→ What is needed
Output the entries below as a JSON list of strings, one string per line, with blank lines skipped. Leave the pictures out.

(Rows showing where targets appear)
┄┄┄┄┄┄

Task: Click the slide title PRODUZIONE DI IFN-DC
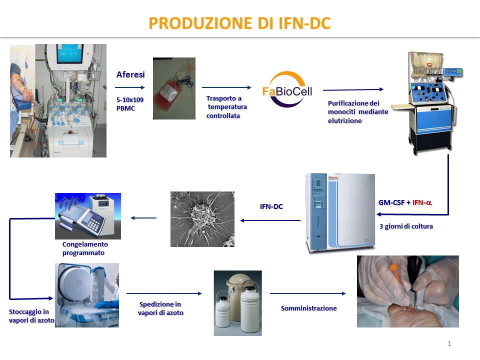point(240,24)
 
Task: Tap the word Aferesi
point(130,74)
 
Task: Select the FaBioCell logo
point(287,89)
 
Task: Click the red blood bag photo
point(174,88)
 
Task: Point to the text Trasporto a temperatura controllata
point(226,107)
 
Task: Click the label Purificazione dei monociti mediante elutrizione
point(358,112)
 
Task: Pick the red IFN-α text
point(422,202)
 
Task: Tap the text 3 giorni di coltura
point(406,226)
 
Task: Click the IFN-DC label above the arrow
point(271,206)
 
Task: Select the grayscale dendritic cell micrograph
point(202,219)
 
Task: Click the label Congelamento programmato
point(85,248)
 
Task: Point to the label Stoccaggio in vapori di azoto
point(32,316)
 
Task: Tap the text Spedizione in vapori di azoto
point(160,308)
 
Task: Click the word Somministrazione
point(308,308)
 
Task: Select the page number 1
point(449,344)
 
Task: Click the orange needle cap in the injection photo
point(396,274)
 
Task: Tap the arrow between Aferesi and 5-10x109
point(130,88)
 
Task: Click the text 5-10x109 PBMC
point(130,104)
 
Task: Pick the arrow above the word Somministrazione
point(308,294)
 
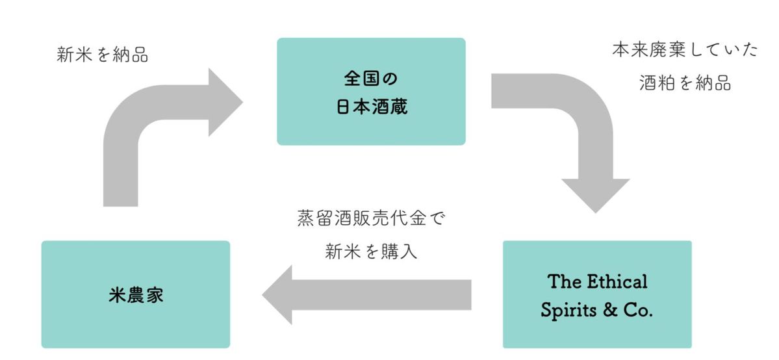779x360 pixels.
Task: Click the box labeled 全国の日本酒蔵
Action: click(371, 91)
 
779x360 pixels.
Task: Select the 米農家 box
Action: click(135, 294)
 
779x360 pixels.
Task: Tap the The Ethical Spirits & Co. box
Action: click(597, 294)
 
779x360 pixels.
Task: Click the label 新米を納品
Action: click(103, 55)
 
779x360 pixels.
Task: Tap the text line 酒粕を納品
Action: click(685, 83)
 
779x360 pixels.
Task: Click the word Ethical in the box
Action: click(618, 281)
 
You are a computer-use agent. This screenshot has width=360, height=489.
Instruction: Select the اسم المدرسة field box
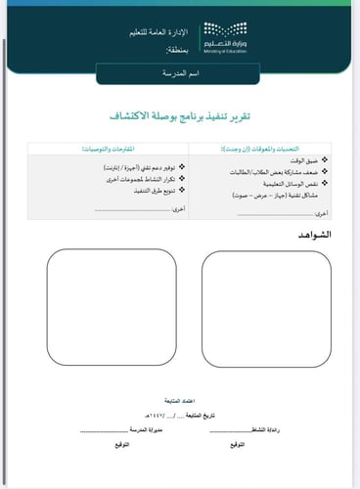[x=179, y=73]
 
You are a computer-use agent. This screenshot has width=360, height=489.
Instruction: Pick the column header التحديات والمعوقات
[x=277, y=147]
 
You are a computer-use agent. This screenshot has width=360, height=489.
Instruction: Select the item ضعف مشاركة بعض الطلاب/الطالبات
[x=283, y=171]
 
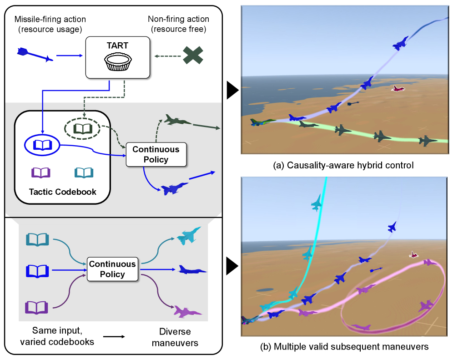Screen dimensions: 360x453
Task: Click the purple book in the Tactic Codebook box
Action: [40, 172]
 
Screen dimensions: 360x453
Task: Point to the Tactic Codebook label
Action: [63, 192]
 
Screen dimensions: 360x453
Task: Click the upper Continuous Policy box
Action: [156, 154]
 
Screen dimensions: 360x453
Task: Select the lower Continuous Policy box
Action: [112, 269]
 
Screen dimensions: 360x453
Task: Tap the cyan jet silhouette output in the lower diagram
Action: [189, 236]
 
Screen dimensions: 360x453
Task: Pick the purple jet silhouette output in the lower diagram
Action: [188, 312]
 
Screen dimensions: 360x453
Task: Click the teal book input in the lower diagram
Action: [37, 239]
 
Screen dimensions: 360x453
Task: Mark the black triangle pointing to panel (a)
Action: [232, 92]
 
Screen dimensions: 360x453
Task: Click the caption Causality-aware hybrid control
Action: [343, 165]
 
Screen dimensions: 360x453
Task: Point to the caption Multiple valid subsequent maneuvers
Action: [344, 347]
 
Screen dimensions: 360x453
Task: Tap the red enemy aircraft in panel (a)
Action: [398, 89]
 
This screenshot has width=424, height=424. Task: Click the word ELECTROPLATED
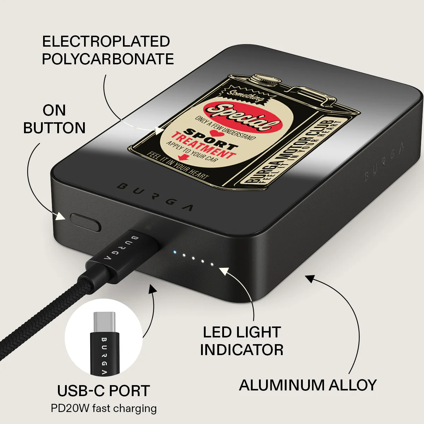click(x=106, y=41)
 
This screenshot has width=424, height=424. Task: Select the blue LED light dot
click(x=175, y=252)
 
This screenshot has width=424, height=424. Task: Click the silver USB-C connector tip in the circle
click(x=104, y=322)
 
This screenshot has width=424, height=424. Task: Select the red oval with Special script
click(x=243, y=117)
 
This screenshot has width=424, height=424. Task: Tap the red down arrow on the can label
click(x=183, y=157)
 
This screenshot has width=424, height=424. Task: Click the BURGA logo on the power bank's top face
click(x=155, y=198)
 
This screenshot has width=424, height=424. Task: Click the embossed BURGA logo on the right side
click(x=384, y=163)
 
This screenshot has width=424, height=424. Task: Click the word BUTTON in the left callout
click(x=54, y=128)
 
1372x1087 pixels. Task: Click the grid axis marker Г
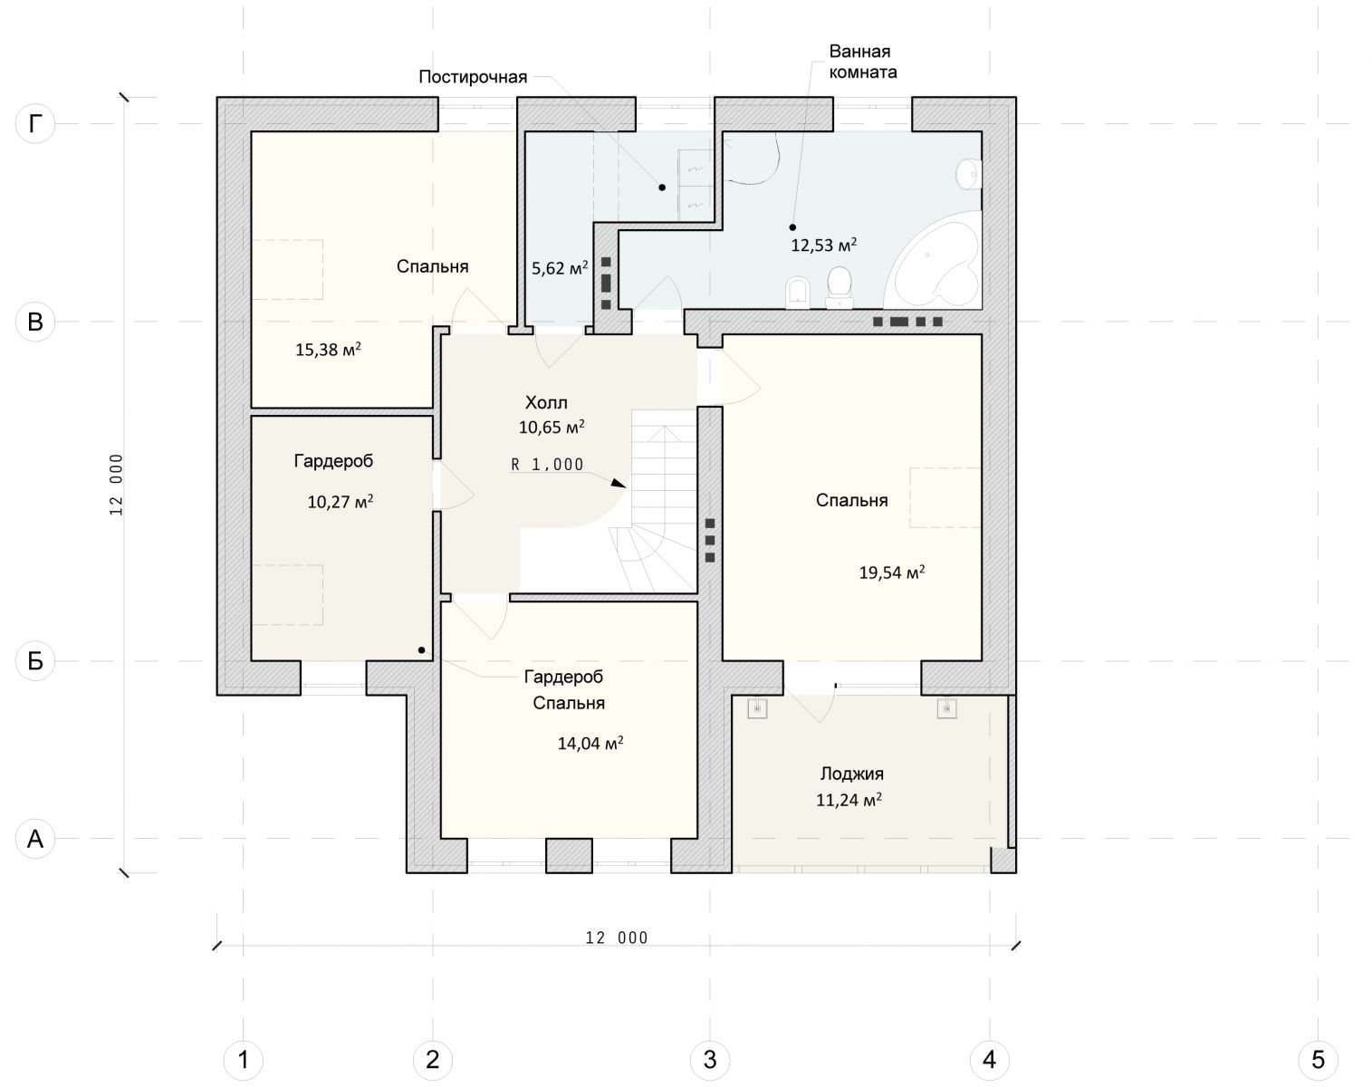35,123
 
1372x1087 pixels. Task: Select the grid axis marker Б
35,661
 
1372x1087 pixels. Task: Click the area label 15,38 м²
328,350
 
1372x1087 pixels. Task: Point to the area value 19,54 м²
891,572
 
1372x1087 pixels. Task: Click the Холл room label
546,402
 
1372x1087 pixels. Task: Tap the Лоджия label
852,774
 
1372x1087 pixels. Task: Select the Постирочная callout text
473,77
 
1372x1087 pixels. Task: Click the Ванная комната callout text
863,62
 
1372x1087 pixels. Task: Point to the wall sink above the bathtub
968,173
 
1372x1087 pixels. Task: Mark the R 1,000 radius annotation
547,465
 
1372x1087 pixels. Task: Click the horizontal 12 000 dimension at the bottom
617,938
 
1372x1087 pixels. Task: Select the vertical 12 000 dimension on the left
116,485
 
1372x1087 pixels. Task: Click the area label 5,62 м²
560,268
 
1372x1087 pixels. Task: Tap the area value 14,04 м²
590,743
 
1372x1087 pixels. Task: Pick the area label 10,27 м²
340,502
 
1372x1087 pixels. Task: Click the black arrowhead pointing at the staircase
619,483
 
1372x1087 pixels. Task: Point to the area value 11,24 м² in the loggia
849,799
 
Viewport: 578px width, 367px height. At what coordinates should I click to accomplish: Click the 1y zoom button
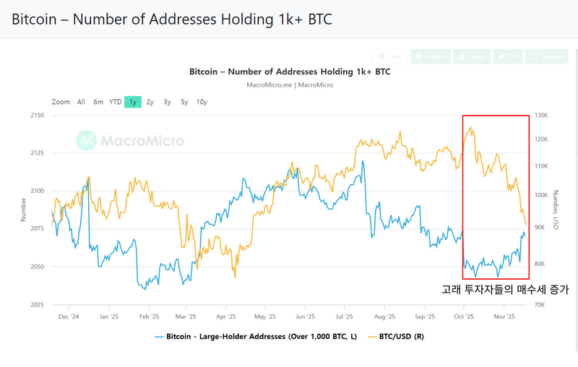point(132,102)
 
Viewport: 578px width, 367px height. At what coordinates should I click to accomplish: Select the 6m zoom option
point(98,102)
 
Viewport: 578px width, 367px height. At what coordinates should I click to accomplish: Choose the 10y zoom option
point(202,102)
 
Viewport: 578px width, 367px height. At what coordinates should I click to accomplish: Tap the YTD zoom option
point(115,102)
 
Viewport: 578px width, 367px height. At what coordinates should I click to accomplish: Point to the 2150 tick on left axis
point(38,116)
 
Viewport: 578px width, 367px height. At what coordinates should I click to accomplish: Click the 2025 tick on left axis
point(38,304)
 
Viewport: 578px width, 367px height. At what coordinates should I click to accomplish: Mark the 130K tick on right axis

┄┄┄┄┄┄

→ Reply
[
  "Task: Click the slide title PRODUZIONE DI IFN-DC",
  "point(240,24)",
  "Task: Tap the word Aferesi",
  "point(130,74)",
  "Task: Select the FaBioCell logo",
  "point(287,89)",
  "Task: Click the red blood bag photo",
  "point(174,88)",
  "Task: Point to the text Trasporto a temperatura controllata",
  "point(226,107)",
  "Task: Click the label Purificazione dei monociti mediante elutrizione",
  "point(358,112)",
  "Task: Pick the red IFN-α text",
  "point(422,202)",
  "Task: Tap the text 3 giorni di coltura",
  "point(406,226)",
  "Task: Click the IFN-DC label above the arrow",
  "point(271,206)",
  "Task: Select the grayscale dendritic cell micrograph",
  "point(202,219)",
  "Task: Click the label Congelamento programmato",
  "point(85,248)",
  "Task: Point to the label Stoccaggio in vapori di azoto",
  "point(32,316)",
  "Task: Tap the text Spedizione in vapori di azoto",
  "point(160,308)",
  "Task: Click the word Somministrazione",
  "point(308,308)",
  "Task: Select the page number 1",
  "point(449,344)",
  "Task: Click the orange needle cap in the injection photo",
  "point(396,274)",
  "Task: Tap the arrow between Aferesi and 5-10x109",
  "point(130,88)",
  "Task: Click the text 5-10x109 PBMC",
  "point(130,104)",
  "Task: Pick the arrow above the word Somministrazione",
  "point(308,294)",
  "779x360 pixels.",
  "Task: Click the box labeled 全国の日本酒蔵",
  "Action: click(371, 91)",
  "779x360 pixels.",
  "Task: Select the 米農家 box",
  "Action: click(135, 294)",
  "779x360 pixels.",
  "Task: Tap the The Ethical Spirits & Co. box",
  "Action: click(597, 294)",
  "779x360 pixels.",
  "Task: Click the label 新米を納品",
  "Action: click(103, 55)",
  "779x360 pixels.",
  "Task: Tap the text line 酒粕を納品",
  "Action: click(685, 83)",
  "779x360 pixels.",
  "Task: Click the word Ethical in the box",
  "Action: click(618, 281)",
  "You are a computer-use agent. This screenshot has width=360, height=489.",
  "Instruction: Select the اسم المدرسة field box",
  "[x=179, y=73]",
  "You are a computer-use agent. This screenshot has width=360, height=489.",
  "Instruction: Pick the column header التحديات والمعوقات",
  "[x=277, y=147]",
  "You are a computer-use agent. This screenshot has width=360, height=489.",
  "Instruction: Select the item ضعف مشاركة بعض الطلاب/الطالبات",
  "[x=283, y=171]",
  "Screen dimensions: 360x453",
  "Task: Click the purple book in the Tactic Codebook box",
  "Action: [40, 172]",
  "Screen dimensions: 360x453",
  "Task: Point to the Tactic Codebook label",
  "Action: [63, 192]",
  "Screen dimensions: 360x453",
  "Task: Click the upper Continuous Policy box",
  "Action: [156, 154]",
  "Screen dimensions: 360x453",
  "Task: Select the lower Continuous Policy box",
  "Action: [112, 269]",
  "Screen dimensions: 360x453",
  "Task: Tap the cyan jet silhouette output in the lower diagram",
  "Action: [189, 236]",
  "Screen dimensions: 360x453",
  "Task: Pick the purple jet silhouette output in the lower diagram",
  "Action: [188, 312]",
  "Screen dimensions: 360x453",
  "Task: Click the teal book input in the lower diagram",
  "Action: [37, 239]",
  "Screen dimensions: 360x453",
  "Task: Mark the black triangle pointing to panel (a)",
  "Action: [232, 92]",
  "Screen dimensions: 360x453",
  "Task: Click the caption Causality-aware hybrid control",
  "Action: [343, 165]",
  "Screen dimensions: 360x453",
  "Task: Point to the caption Multiple valid subsequent maneuvers",
  "Action: [344, 347]",
  "Screen dimensions: 360x453",
  "Task: Tap the red enemy aircraft in panel (a)",
  "Action: [398, 89]",
  "This screenshot has width=424, height=424. Task: Click the word ELECTROPLATED",
  "click(x=106, y=41)",
  "This screenshot has width=424, height=424. Task: Select the blue LED light dot",
  "click(x=175, y=252)",
  "This screenshot has width=424, height=424. Task: Click the silver USB-C connector tip in the circle",
  "click(x=104, y=322)",
  "This screenshot has width=424, height=424. Task: Select the red oval with Special script",
  "click(x=243, y=117)",
  "This screenshot has width=424, height=424. Task: Tap the red down arrow on the can label",
  "click(x=183, y=157)",
  "This screenshot has width=424, height=424. Task: Click the BURGA logo on the power bank's top face",
  "click(x=155, y=198)",
  "This screenshot has width=424, height=424. Task: Click the embossed BURGA logo on the right side",
  "click(x=384, y=163)",
  "This screenshot has width=424, height=424. Task: Click the word BUTTON in the left callout",
  "click(x=54, y=128)",
  "1372x1087 pixels. Task: Click the grid axis marker Г",
  "35,123",
  "1372x1087 pixels. Task: Select the grid axis marker Б",
  "35,661",
  "1372x1087 pixels. Task: Click the area label 15,38 м²",
  "328,350",
  "1372x1087 pixels. Task: Point to the area value 19,54 м²",
  "891,572",
  "1372x1087 pixels. Task: Click the Холл room label",
  "546,402",
  "1372x1087 pixels. Task: Tap the Лоджия label",
  "852,774",
  "1372x1087 pixels. Task: Select the Постирочная callout text",
  "473,77",
  "1372x1087 pixels. Task: Click the Ванная комната callout text",
  "863,62",
  "1372x1087 pixels. Task: Point to the wall sink above the bathtub",
  "968,173",
  "1372x1087 pixels. Task: Mark the R 1,000 radius annotation",
  "547,465",
  "1372x1087 pixels. Task: Click the horizontal 12 000 dimension at the bottom",
  "617,938",
  "1372x1087 pixels. Task: Select the vertical 12 000 dimension on the left",
  "116,485",
  "1372x1087 pixels. Task: Click the area label 5,62 м²",
  "560,268",
  "1372x1087 pixels. Task: Tap the area value 14,04 м²",
  "590,743",
  "1372x1087 pixels. Task: Pick the area label 10,27 м²",
  "340,502",
  "1372x1087 pixels. Task: Click the black arrowhead pointing at the staircase",
  "619,483",
  "1372x1087 pixels. Task: Point to the area value 11,24 м² in the loggia",
  "849,799",
  "Viewport: 578px width, 367px height. At what coordinates should I click to accomplish: Click the 1y zoom button",
  "point(132,102)",
  "Viewport: 578px width, 367px height. At what coordinates should I click to accomplish: Select the 6m zoom option",
  "point(98,102)",
  "Viewport: 578px width, 367px height. At what coordinates should I click to accomplish: Choose the 10y zoom option",
  "point(202,102)",
  "Viewport: 578px width, 367px height. At what coordinates should I click to accomplish: Tap the YTD zoom option",
  "point(115,102)",
  "Viewport: 578px width, 367px height. At what coordinates should I click to accomplish: Point to the 2150 tick on left axis",
  "point(38,116)",
  "Viewport: 578px width, 367px height. At what coordinates should I click to accomplish: Click the 2025 tick on left axis",
  "point(38,304)",
  "Viewport: 578px width, 367px height. At what coordinates should I click to accomplish: Mark the 130K tick on right axis"
]